By 1894, Greenwich had acquired a peculiar significance: it not only marked 0°longitude, it also stood for the standardization of time. For much of the nineteenth century different towns in Britain kept their own time, and travellers from one place to another would often have to reset their portable timepieces on arrival. But the development of the railways made it increasingly important to dispose of these local variations, and 1852 saw the introduction of a standard 'Railway Time,' as it was called.
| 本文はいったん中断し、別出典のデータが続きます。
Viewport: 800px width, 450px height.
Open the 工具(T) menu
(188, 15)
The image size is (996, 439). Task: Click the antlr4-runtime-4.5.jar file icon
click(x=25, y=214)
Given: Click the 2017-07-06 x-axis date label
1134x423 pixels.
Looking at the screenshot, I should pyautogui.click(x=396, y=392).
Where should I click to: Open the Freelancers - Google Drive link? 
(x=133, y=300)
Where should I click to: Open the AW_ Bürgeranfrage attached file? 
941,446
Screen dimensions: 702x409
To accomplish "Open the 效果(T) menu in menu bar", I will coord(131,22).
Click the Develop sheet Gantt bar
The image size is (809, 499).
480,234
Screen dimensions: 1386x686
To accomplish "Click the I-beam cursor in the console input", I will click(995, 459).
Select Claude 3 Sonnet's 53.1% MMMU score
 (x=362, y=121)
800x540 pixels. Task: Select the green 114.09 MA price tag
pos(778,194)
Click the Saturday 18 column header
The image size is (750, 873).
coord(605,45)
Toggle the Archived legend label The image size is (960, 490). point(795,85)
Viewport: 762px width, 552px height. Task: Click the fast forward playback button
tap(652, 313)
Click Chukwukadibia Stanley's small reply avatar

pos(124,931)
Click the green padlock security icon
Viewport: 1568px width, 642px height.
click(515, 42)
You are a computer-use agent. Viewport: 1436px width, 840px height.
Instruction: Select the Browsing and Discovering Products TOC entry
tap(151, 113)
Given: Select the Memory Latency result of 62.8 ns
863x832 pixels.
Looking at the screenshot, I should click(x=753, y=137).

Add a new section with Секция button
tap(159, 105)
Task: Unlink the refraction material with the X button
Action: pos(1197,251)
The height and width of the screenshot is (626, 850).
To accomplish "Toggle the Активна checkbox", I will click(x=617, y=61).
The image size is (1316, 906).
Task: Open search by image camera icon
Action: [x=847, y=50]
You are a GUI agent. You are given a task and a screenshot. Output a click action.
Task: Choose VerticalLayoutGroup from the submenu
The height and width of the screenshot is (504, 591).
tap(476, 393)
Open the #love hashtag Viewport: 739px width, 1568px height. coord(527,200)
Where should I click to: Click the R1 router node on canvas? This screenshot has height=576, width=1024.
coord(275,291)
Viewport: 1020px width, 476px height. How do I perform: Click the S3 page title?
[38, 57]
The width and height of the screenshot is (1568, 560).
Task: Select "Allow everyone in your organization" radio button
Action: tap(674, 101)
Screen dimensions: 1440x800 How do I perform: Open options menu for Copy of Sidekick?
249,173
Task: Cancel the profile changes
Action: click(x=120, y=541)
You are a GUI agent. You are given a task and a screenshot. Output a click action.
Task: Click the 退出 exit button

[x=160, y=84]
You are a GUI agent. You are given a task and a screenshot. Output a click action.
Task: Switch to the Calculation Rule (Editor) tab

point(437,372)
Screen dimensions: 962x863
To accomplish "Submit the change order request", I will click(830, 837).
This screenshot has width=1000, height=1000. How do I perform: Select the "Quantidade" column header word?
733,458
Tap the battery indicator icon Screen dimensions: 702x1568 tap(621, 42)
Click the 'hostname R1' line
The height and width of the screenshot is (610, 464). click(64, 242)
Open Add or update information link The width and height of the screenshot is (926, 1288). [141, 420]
Finally in 1880, Parliament passed the Definition of Time Act, which introduced a universal time, this being defined by the time on the Observatory clock at Greenwich. This, as we might imagine, could well have induced in some quarters the same resentment as the idea of a single European currency does in others today, though whether feeling ran sufficiently high as to motivate the blowing up of the Observatory is a matter for debate.
(大阪大学 2007年度入学試験問題より)
1894年2月15日、グリニッジ王立天文台近くの公園で、大怪我を負ったひとりの男が発見されました。状況からすると、彼は爆発物を運んできたようで、それが手に持っている間に爆発したらしいのです。怪我がもとで男は死んでしまいましたが、彼がグリニッジ公園で発見されたことから、いろんな憶測が生まれました。この男は天文台を爆破しようとしていたのではないか? けれどもいったいなぜ? この事件にインスピレーションを受けて、小説家のコンラッドは『シークレット・エージェント』という作品を書きました。1894年頃には、グリニッジ天文台は科学とテクノロジーのシンボルとして、あるいは経度ゼロの基準点としてばかりではなく、時間の世界的標準化(グリニッジ標準時)のシンボルとしても重要な存在になっていました。したがってそれを爆破するという行為は、科学とテクノロジーおよびそれによって標準化される近代社会そのものに対する象徴的なテロという意味を持っていたのです。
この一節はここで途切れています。